How To Write Enough Novels to Maintain Amazon Visibility

So, you wanna be a writer and make a living at it? Piece of cake. All you have to do is maintain high visibility on Amazon. To do that, you need to churn out a lot of novels every year.

I recommend 24 novels a year. All in the same series. How do you pull off such a Herculean task? Coffee. Lots of coffee.

A novel should clock in at 60,000 words minimum, depending on genre. If you’re writing epic fantasy, go higher. Anyway, for sake of discussion, we’ll go easy on you and say 60,000 words is your novel-length goal. That means you need to write only 4,000 words a day.

Let’s figure you’re drinking about a gallon of coffee a day to avoid excessive sleep. Figure 4 hours for sleep, 4 hours for random stuff (such as going to the bathroom, eating, walking the dog, paying bills, voting, patting your kids on the head, kissing your wife, etc), that leaves you with 16 hours a day for writing. That works out to only 250 words an hour.

You can do it!

30 days X 4,000 words/day = 120,0000 words, which equals 2 novels.

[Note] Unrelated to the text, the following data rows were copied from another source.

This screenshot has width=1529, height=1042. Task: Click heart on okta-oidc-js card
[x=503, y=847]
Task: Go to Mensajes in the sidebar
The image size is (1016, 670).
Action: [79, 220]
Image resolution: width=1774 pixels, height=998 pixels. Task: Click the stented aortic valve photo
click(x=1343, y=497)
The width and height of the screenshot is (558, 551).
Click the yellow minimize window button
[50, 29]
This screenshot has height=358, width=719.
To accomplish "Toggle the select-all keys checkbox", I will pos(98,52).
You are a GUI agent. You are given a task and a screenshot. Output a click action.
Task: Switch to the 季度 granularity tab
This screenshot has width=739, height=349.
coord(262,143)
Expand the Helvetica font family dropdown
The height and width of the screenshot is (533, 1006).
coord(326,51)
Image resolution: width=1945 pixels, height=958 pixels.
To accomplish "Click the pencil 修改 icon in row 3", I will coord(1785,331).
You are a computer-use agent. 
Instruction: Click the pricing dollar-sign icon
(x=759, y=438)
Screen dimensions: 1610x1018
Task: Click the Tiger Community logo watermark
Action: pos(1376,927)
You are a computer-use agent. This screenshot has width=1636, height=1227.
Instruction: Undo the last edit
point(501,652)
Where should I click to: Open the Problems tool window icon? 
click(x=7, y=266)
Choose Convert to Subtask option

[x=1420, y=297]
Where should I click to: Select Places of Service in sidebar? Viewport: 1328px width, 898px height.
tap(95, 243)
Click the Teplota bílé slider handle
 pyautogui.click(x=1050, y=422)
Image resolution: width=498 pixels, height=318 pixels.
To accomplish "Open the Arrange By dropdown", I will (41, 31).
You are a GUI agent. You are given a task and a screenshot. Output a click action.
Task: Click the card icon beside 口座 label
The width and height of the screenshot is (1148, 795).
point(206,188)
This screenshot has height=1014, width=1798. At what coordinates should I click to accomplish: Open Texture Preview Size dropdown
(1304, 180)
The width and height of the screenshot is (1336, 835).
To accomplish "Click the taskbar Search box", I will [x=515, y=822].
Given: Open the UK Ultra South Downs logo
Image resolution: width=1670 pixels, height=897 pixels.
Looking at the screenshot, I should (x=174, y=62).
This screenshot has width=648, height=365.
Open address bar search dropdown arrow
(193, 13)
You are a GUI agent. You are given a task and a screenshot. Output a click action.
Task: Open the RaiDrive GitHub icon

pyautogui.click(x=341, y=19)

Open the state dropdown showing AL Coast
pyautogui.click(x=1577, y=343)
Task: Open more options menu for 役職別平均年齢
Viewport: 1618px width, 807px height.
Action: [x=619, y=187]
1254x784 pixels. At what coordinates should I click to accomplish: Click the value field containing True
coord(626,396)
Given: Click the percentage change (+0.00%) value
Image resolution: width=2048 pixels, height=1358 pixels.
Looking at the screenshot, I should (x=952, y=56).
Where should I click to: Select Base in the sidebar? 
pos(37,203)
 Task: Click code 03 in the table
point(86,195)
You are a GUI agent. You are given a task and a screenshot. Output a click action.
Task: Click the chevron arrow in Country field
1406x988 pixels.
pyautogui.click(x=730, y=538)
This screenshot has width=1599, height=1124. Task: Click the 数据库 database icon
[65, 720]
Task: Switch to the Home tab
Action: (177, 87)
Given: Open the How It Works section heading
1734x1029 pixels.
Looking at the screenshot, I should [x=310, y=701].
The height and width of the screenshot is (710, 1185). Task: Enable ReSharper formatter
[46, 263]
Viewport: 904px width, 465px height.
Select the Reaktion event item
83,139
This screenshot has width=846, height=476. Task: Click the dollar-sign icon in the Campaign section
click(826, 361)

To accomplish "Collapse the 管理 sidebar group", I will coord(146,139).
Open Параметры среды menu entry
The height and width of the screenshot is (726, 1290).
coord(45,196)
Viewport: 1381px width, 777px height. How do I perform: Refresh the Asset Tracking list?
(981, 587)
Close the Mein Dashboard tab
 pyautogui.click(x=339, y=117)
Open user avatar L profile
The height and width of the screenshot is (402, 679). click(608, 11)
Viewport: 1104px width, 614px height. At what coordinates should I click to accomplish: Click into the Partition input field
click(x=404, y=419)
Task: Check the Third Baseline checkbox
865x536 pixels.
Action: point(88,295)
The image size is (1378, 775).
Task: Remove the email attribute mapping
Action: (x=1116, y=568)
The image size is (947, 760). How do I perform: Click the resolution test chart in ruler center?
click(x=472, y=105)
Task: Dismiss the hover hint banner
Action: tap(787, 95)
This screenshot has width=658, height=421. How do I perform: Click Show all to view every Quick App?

And there’s your novel every 15 days.

Once you get into the rhythm of churning that out, you’re good to go. Of course, you’ll need the first month to get those first two novels written, sent off to your editor, get your cover artist going. Then, in the second month, you write the third and fourth novels but also get the first two novels back from your editor, final polish, publish. Repeat repeat repeat.

This is a sure-fire way to achieve visibility on Amazon, always have a couple titles in the 30-day new release window, snowball sales, etc. If you find this method is not working, you should consider upping the ante: go for 48 novels a year, or something like that.

Of course, your marriage might suffer a bit. You might develop some coffee-related diseases, and your cat might take a strange dislike to you. But those are the fortunes of authorship.